*DONNÉES PRÉSENTÉES*.
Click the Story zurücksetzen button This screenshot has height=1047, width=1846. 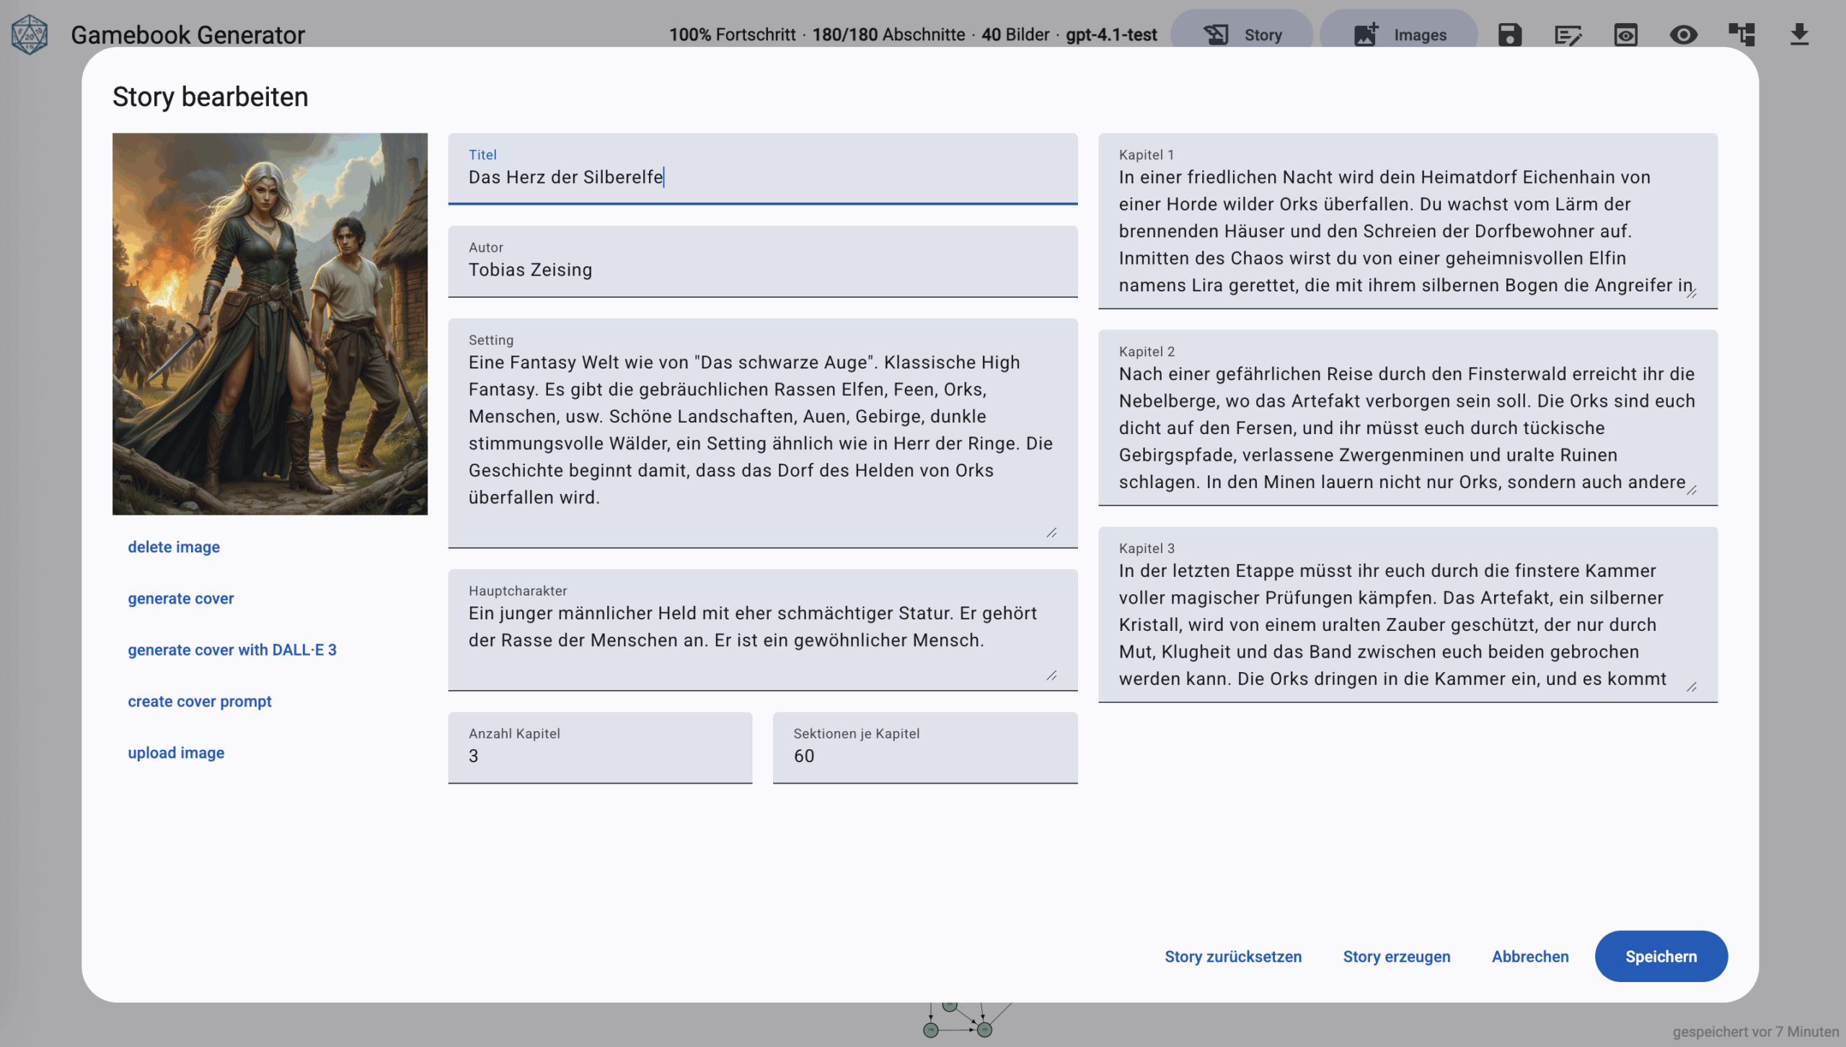coord(1233,956)
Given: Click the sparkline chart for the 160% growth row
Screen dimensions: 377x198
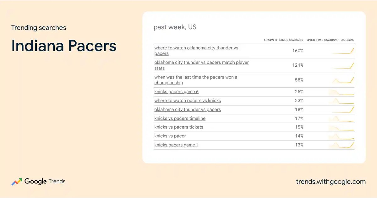Looking at the screenshot, I should pos(343,51).
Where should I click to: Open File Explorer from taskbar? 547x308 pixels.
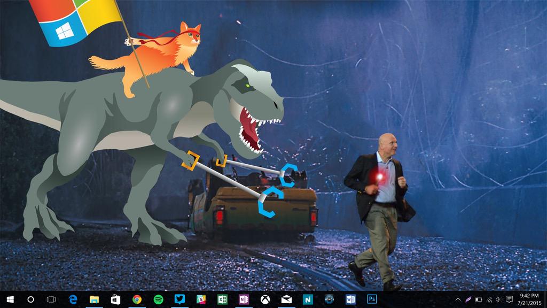94,299
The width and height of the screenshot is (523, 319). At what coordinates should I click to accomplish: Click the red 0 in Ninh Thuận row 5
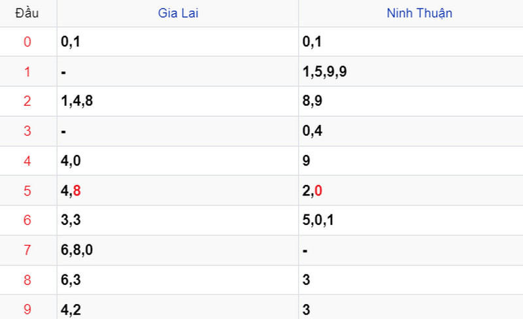tap(318, 191)
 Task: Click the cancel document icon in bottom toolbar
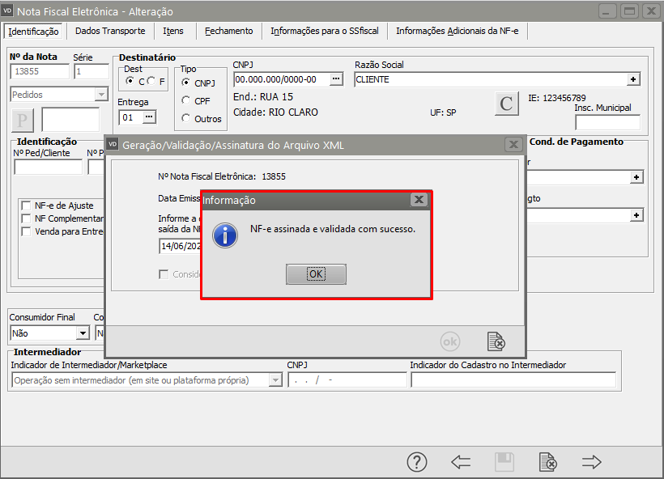point(548,462)
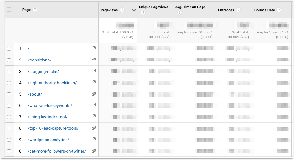Click external link icon beside /blogging-niche/

click(x=94, y=71)
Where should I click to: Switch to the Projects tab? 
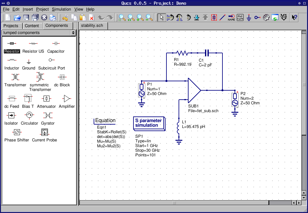(11, 26)
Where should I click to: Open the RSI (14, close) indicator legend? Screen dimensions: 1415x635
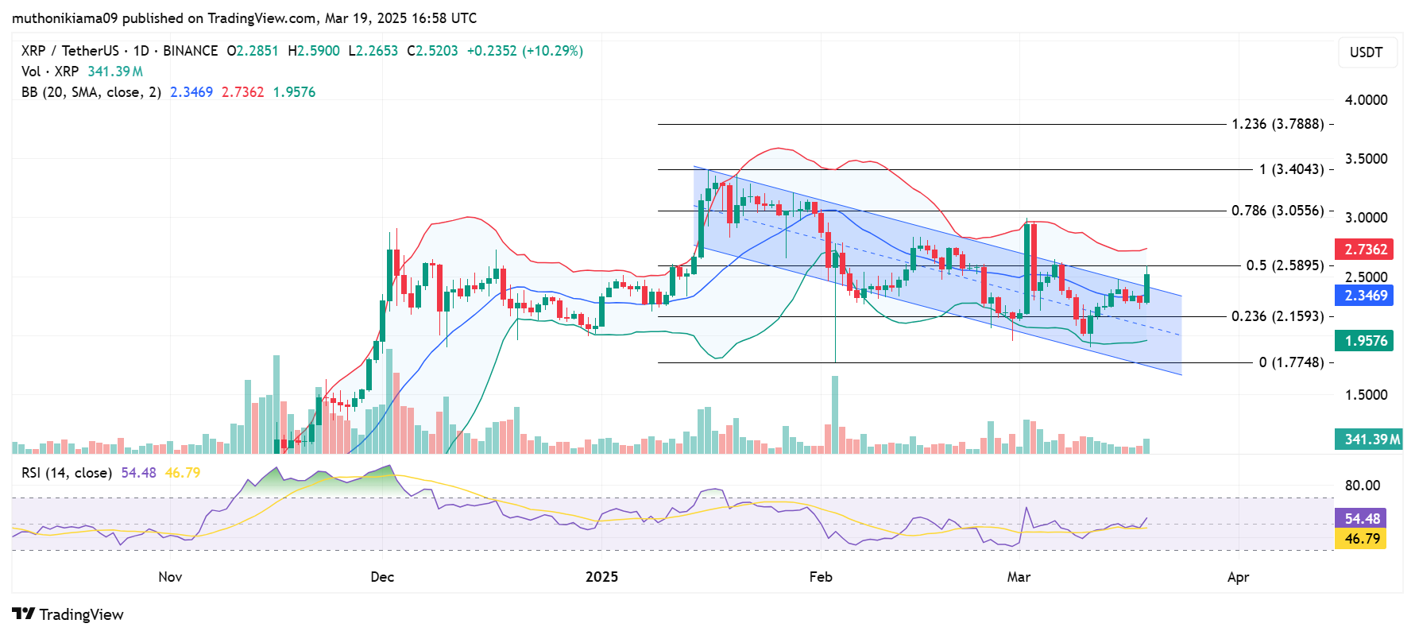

*CONSIGNE ÉCRITE*.
Recopie à l'identique les lignes des données situées entre celle qui contient « Given: Click the » et la fin des données, ces deux bornes comprises, sans reproduire les images.

*RÉPONSE CORRECTE*.
Given: Click the sparkline chart for the 160% growth row
Screen dimensions: 377x198
Looking at the screenshot, I should pos(343,51).
Where should I click to: Open File Explorer from taskbar? 547x308 pixels.
94,299
The width and height of the screenshot is (523, 319). At what coordinates should I click to accomplish: Click the red 0 in Ninh Thuận row 5
tap(318, 191)
 Task: Click the cancel document icon in bottom toolbar
point(548,462)
Click external link icon beside /blogging-niche/

click(x=94, y=71)
Where should I click to: Switch to the Projects tab? 
(11, 26)
Where should I click to: Open the RSI (14, close) indicator legend? Screen dimensions: 1415x635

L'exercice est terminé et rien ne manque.